Les candidats avaient jusqu'à vendredi 18H00 pour se déclarer en préfecture, en vue du scrutin qui renouvellera un peu plus de la moitié de la chambre haute.
Selon les services du Sénat ces données seront complétées en début de semaine pour intégrer les candidatures ultramarines (Guyane, Saint-Barthélémy, Saint-Martin, Wallis-et-Futuna, Polynésie française).
Elles permettent toutefois de tirer un enseignement : les sénateurs sont attachés à leur mandat. 130 sont candidats à une réélection, soit 73% des sortants.
178 sièges sont à pourvoir, un tiers au scrutin majoritaire (59), le reste au scrutin proportionnel de liste (119). Un collège de 93.000 grands électeurs, essentiellement des élus locaux, sera appelé à trancher.
Sur les 1.657 candidats on compte 770 femmes, un peu moins de la moitié (46,47%). Une proportion stable par rapport à 2023 (46,64%). En revanche, lorsque l'élection se fait au scrutin proportionnel, seules 84 listes sur 232 sont menées par une candidate (36%).
3% des candidats ont moins de 30 ans, et à peine 1% plus de 80 ans. La moyenne d'âge est à 55 ans.
La Normandie détient pour cette fois deux records : le plus jeune candidat, Clément Bellière (24 ans), figure sur une liste RN dans l'Eure, quand la plus âgée, Christiane Raust (85 ans), est sur une liste divers droite en Seine-Maritime.
Parmi les prétendants, on compte le candidat à la présidentielle et patron de LR Bruno Retailleau, et quelques chefs de groupe, comme Claude Malhuret (Horizons) ou Mathieu Darnaud (LR).

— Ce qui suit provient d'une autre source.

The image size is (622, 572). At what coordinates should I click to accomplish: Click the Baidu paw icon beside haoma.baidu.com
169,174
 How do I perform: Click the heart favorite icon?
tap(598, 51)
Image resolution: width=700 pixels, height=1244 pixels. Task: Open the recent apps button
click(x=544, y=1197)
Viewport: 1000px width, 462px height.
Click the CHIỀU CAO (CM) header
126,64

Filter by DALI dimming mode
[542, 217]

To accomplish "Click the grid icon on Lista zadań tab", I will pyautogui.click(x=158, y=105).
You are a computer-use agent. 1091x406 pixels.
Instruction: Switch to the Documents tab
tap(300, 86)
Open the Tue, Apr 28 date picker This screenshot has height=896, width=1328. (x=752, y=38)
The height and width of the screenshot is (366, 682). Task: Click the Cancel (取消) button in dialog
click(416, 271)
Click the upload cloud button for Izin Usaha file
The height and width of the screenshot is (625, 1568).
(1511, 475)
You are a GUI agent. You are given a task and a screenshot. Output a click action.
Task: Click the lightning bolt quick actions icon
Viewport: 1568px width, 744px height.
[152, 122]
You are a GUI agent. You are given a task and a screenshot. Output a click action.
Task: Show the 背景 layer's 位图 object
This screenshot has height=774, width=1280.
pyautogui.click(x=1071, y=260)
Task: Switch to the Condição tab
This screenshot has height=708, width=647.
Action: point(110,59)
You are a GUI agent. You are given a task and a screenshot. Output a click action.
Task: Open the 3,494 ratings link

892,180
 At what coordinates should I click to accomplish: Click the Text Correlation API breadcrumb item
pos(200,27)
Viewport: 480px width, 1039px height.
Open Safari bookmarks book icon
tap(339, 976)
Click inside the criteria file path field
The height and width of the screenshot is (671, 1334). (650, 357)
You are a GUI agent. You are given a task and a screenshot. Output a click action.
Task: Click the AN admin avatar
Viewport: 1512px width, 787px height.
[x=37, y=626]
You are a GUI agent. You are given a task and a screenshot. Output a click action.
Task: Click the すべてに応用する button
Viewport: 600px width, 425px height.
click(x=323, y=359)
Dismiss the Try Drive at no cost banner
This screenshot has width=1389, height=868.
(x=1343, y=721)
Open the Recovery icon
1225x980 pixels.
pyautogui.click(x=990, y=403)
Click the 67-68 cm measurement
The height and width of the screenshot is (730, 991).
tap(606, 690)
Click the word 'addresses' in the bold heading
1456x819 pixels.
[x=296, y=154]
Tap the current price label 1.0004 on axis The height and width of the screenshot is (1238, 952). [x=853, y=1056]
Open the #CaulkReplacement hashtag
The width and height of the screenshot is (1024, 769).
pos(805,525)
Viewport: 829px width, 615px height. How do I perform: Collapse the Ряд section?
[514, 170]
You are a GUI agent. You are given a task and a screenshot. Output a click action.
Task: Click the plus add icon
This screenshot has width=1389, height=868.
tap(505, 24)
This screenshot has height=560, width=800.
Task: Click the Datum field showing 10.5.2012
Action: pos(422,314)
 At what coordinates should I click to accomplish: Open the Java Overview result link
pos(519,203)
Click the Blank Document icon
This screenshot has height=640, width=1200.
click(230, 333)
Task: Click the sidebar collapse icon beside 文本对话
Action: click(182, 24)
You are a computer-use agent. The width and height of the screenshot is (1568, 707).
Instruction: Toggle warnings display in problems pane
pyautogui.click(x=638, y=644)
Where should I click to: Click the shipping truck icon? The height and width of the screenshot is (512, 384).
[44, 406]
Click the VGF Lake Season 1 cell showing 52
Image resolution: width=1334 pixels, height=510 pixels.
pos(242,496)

Sont aussi sur la ligne de départ deux présidents de région : Renaud Muselier (PACA) dans les Bouches-du-Rhône, et Jérôme Durain (Bourgone-Franche-Comté), en Saône-et-Loire. La ministre Françoise Gatel (Aménagement du territoire), est la seule membre du gouvernement candidate (Ille-et-Vilaine).
Si ces sénatoriales ne devraient pas remettre en question la majorité détenue par la droite et les centristes, elle n'en revêt pas moins un enjeu politique important en pleine présidentielle.
Le Rassemblement national espère notamment capitaliser sur ses bons résultats aux municipales pour créer le premier groupe de son histoire au Sénat (10 sénateurs sont nécessaires).
La France insoumise espère également y faire son entrée, peut-être avec la candidature du député Gabriel Amard dans le Rhône.